書評:櫻井義秀・中西尋子著『統一教会』145


 櫻井義秀氏と中西尋子氏の共著である『統一教会:日本宣教の戦略と韓日祝福』(北海道大学出版会、2010年)の書評の第145回目である。

「第Ⅲ部 韓国に渡った女性信者 第八章 韓国社会と統一教会」の続き

 先回は中西氏が「韓国における統一教会研究」と題して紹介した韓国における先行研究、ならびに日本との違いに関する記述を踏まえて、統一教会に対する批判的著作をテーマごとに整理し、欧米、日本、韓国の三つの地域の特徴について解説した。その結果分かったことは、欧米が最もバランスが良く、批判的なもの、好意的なもの、中立的なものがそろっているということであった。特に学問的研究においては欧米が最も進んでいると言っていいだろう。次いで日本だが、客観的で価値中立的な研究は欧米に比べれば少ない。韓国には、宗教的動機による神学と実態の双方に対する批判本しか事実上存在しないと言っていい。
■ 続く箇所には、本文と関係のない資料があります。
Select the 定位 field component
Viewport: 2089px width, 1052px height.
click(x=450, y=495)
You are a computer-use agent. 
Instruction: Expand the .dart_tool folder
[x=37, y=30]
 これを通して見えてくるのは、統一教会に対する反対運動の実相である。そもそも、統一教会に対して何の利害関係も関心もない人が、わざわざ著作を書くということは通常は考えられない。宗教学者による客観的な研究は例外だが、その他の著作は教団側の宣伝を目的とした出版物か、反対派による批判本に大きく分類されると言ってよいだろう。したがって、統一教会に対する批判書の性格は、そのまま統一教会に対する反対勢力の性格を映し出していると考えられる。そこで、しばらく中西氏の記述に対する直接の批判を離れて、韓国、欧米、日本における統一教会反対勢力について解説することにする。
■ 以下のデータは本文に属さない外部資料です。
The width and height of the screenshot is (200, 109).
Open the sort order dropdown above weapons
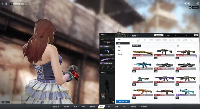(137, 46)
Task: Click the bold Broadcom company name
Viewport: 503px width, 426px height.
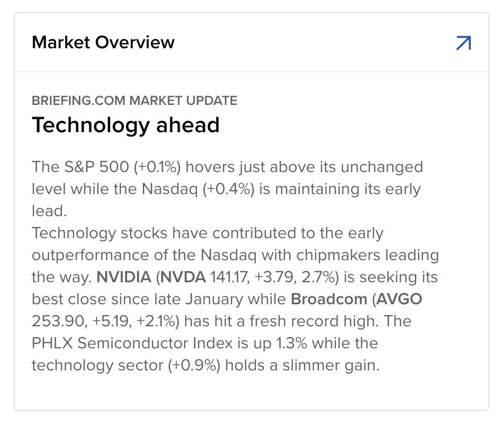Action: tap(329, 299)
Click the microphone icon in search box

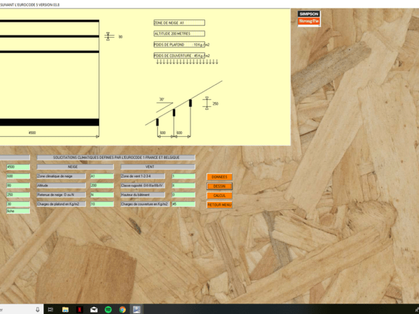click(x=36, y=309)
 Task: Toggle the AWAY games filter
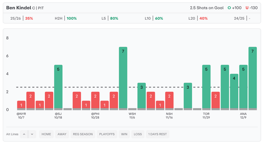click(62, 134)
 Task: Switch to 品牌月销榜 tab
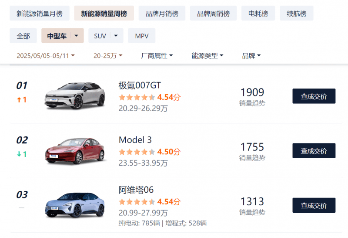(162, 14)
 韓国における統一教会に対する反対勢力は、既成キリスト教会であると言ってよいだろう。櫻井氏が「日本の統一教会問題とは社会問題であるのに対して、韓国では宗教問題にとどまる」(p.170)と指摘した主な原因は、韓国における統一教会の特徴というよりは、韓国における統一教会反対勢力の特徴によるものであるといった方が適切であろう。韓国において、統一教会の信仰を持つようになった個人に対して、その親族が反対するというケースが全くないわけではないだろう。しかし、それが「反対父母の会」のようなものを組織したり、子供を拉致監禁してまで取り戻そうという運動にまでなることはなかった。逆に、韓国では親族から伝道されたとか、親族のほとんどが教会員であるというような話が多く、「家族の反対」というのは韓国の統一教会における主要な問題ではなさそうだ。
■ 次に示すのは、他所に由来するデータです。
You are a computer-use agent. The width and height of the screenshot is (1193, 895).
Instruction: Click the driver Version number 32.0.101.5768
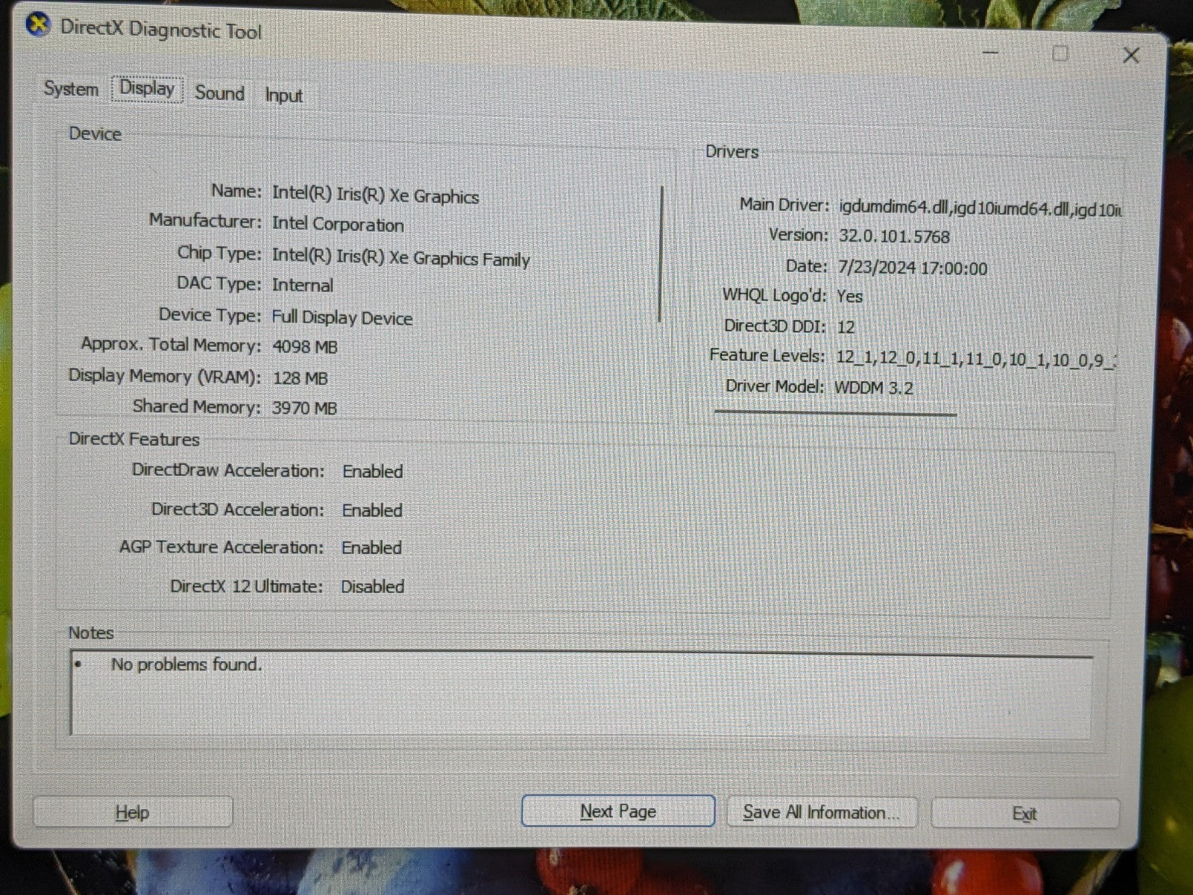click(x=894, y=237)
 一方、米国における反統一教会運動においてはキリスト教は限定的な役割しか果たさなかった。むしろ「ディプログラミング」に代表されるような反カルト運動の行き過ぎた行為に対しては、キリスト教会は反対声明を出しているくらいである。米国聖職者指導者会議(ACLC)の牧師たちに代表されるように、統一教会に賛同的なキリスト教牧師も多数存在する。米国における反統一教会運動の発端はむしろ家族の反対であり、それが後に市民運動化していったというのが実情である。そしてこれは統一教会にのみターゲットを絞った運動ではなく、「カルト」と呼ばれる新宗教全般を対象とした反対運動であった。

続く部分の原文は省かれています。